Study of Angular Momentum Misalignments in Galaxies Using CIELO Simulations
Researchers analyzed 44 galaxies from the CIELO simulations to understand how gas and stellar angular momentum become misaligned during galaxy assembly. Although 80% of simulated galaxies are aligned at z=0, 86% experience at least one misalignment episode, driven primarily by competition between accreted and pre-existing gas reservoirs rather than mergers alone. This work advances understanding of how galaxies reorient their angular momentum through cosmic time, a key process in galaxy formation.

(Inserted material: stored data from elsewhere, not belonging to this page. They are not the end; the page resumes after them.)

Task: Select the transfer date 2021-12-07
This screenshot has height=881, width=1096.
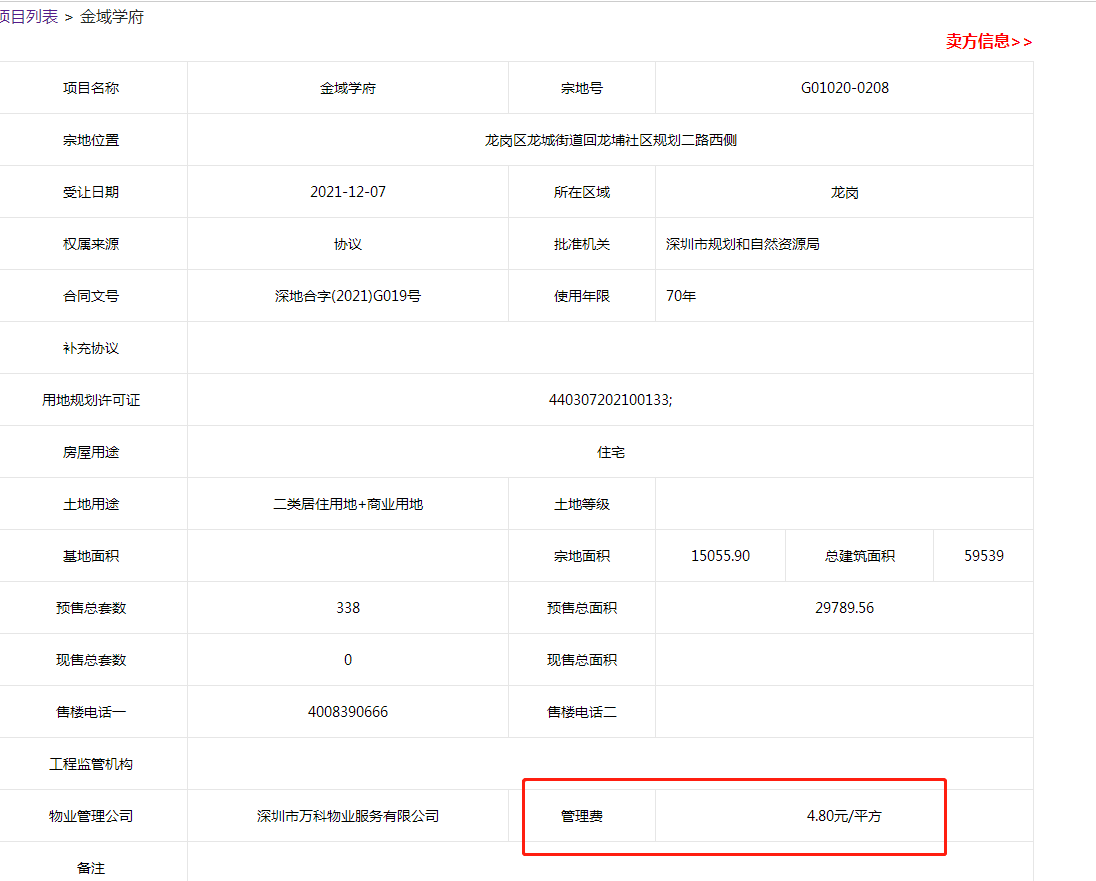Action: (347, 192)
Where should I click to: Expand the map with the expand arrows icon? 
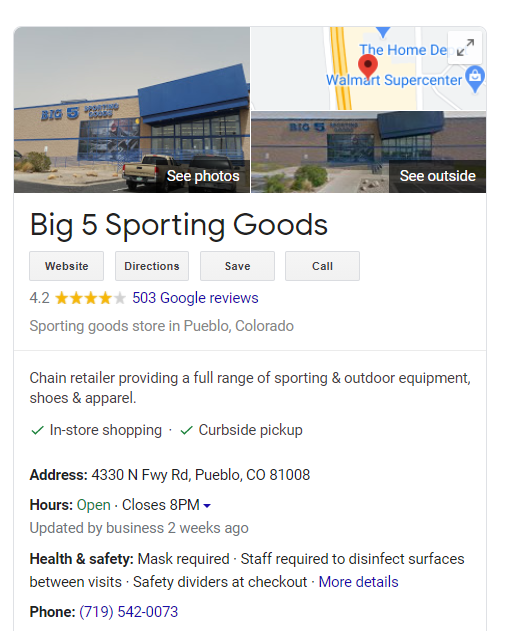465,47
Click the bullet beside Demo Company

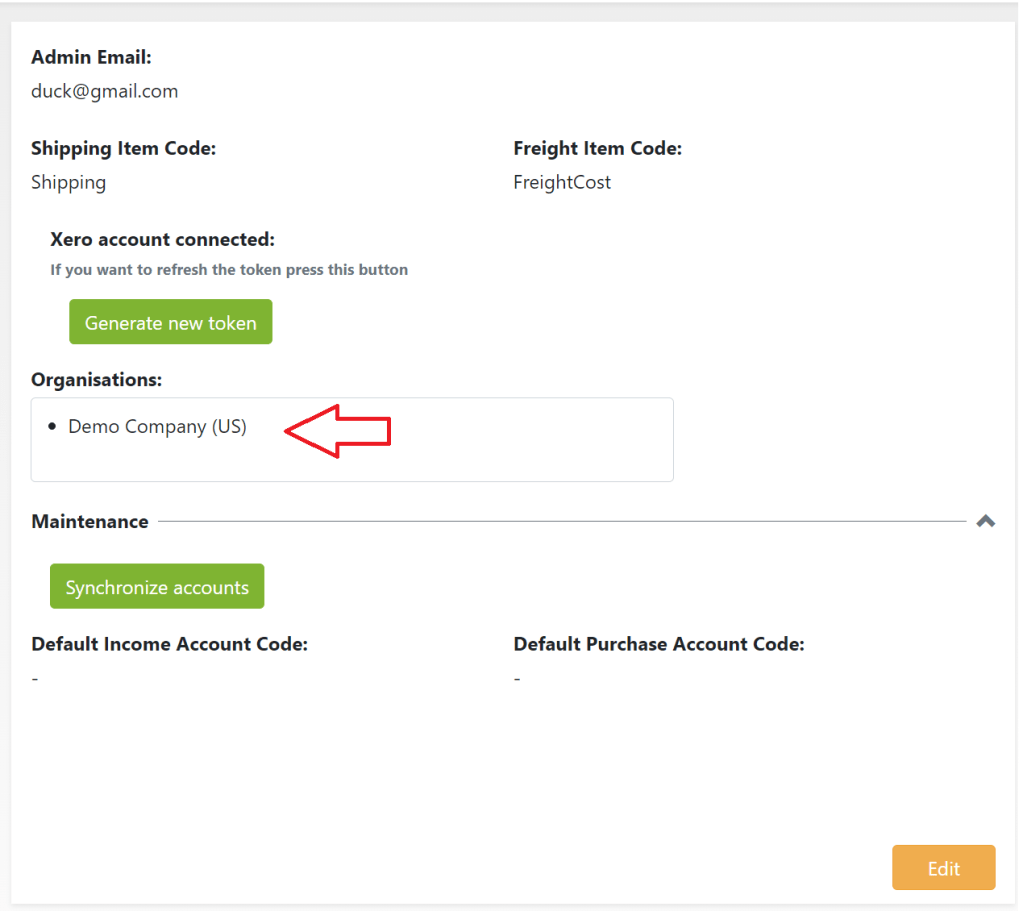point(53,427)
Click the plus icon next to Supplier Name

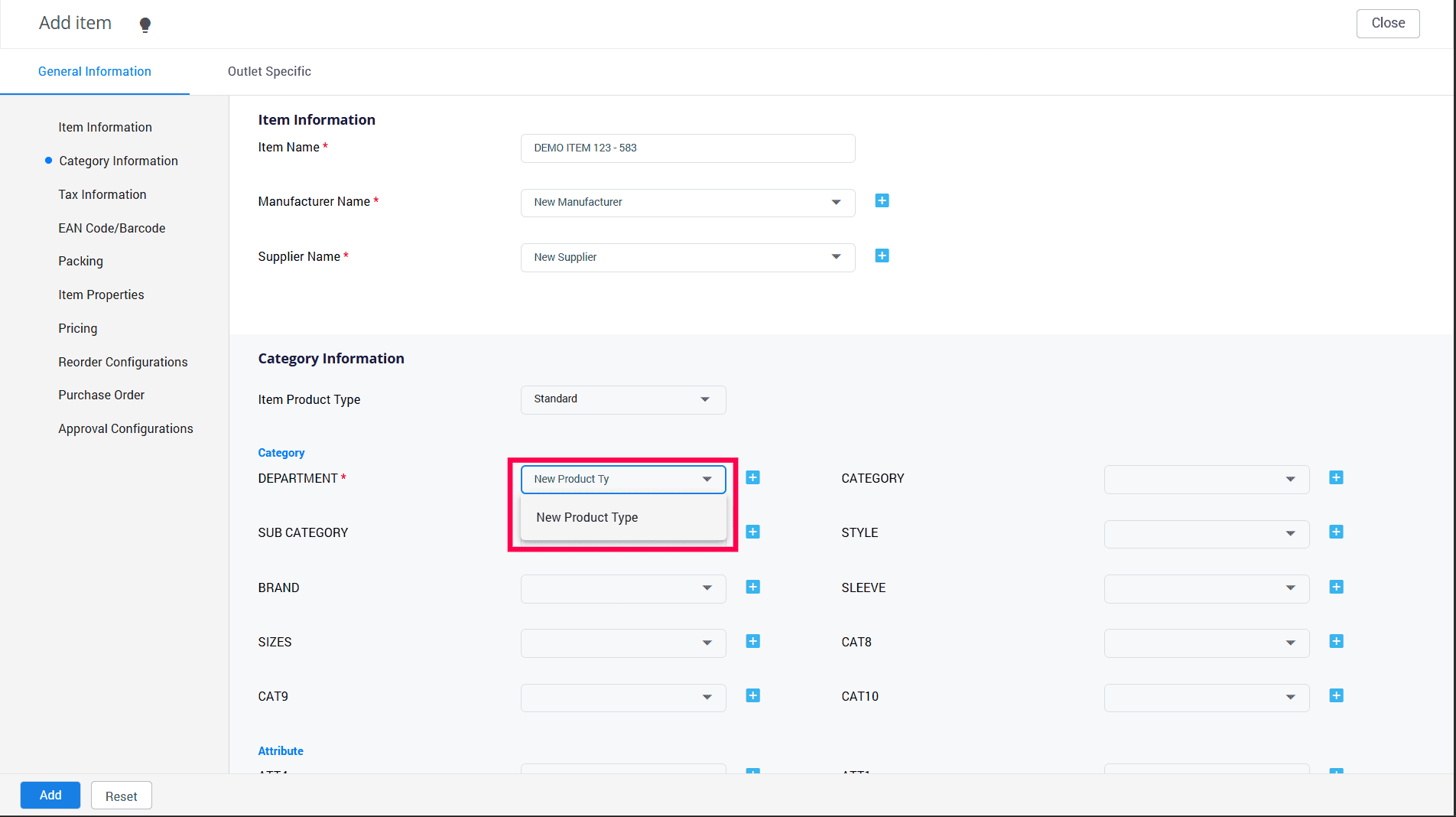pyautogui.click(x=882, y=256)
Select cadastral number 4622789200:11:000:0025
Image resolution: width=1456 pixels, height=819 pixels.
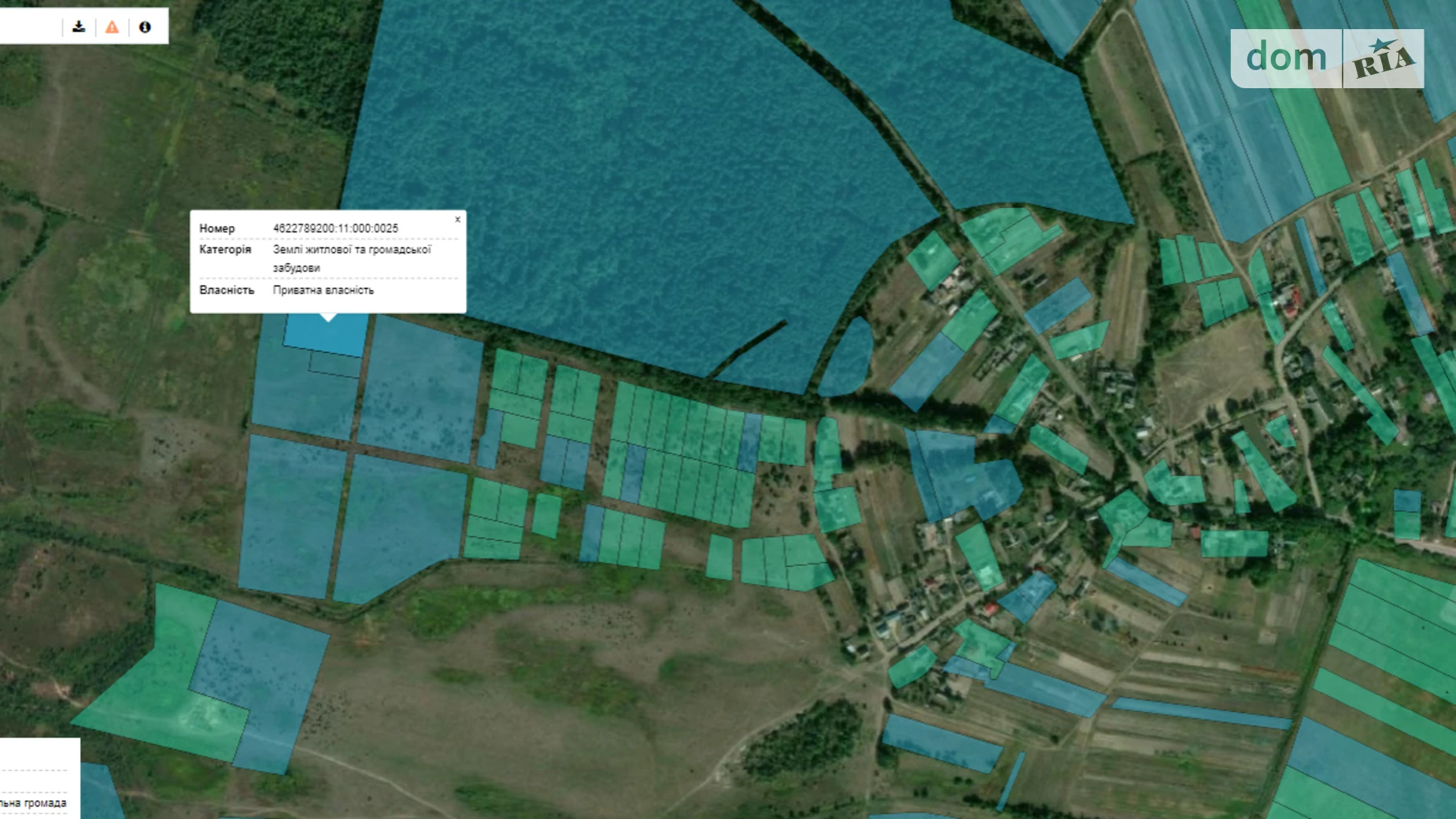(x=335, y=228)
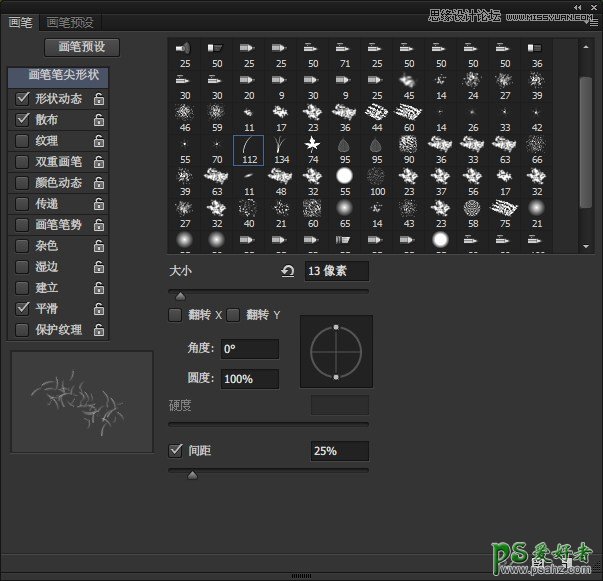Viewport: 603px width, 581px height.
Task: Click the brush list scroll-down arrow
Action: pos(586,247)
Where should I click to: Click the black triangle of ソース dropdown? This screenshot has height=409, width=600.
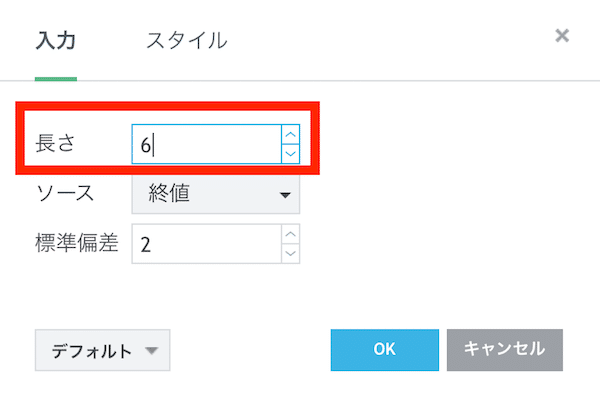(x=285, y=195)
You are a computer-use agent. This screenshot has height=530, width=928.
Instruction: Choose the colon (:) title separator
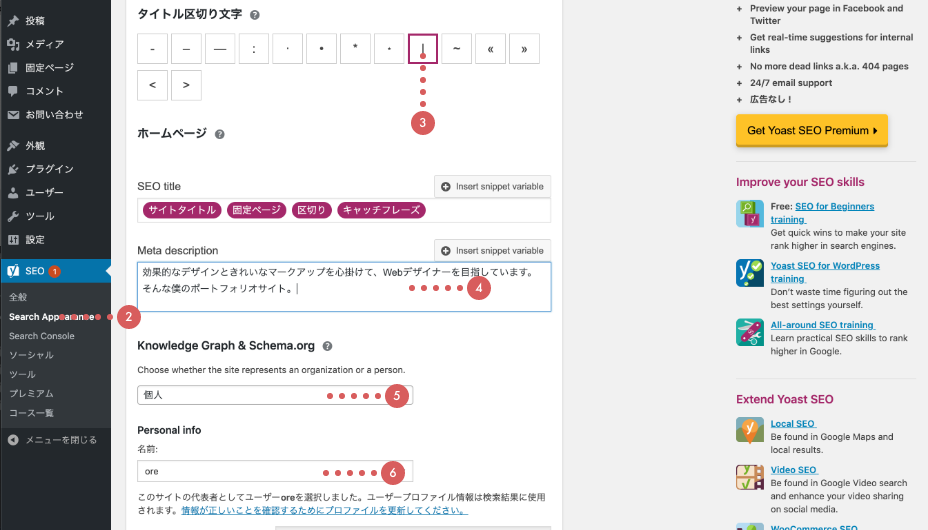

A new study using the CIELO cosmological simulations tracked gas-stellar kinematic misalignments in 44 central galaxies from redshift 3.5 to the present day. The research found that while most galaxies end up kinematically aligned, the vast majority experience at least one misalignment episode during their evolution. Abrupt changes in alignment occur when accreted gas dominates the pre-existing star-forming reservoir and arrives at significantly different angles, with the median mass ratio of accreted to pre-existing gas rising from 0.57 to 2.14 during transitions. While galaxy mergers are often associated with kinematic reorientation, the simulations show that mergers act as conditional triggers rather than primary drivers—a galaxy's final kinematic state depends on how newly accreted gas couples with and replaces existing material. The findings suggest that gas-stellar misalignment is fundamentally a process of reservoir competition, offering new insights into how galaxies assemble and reorganize their angular momentum over billions of years.
What's missing
The study does not discuss observational constraints or how well these simulation predictions match observations of real galaxies, nor does it address potential limitations of the CIELO simulation physics (e.g., resolution, subgrid models for star formation and feedback) that could affect the generalizability of findings.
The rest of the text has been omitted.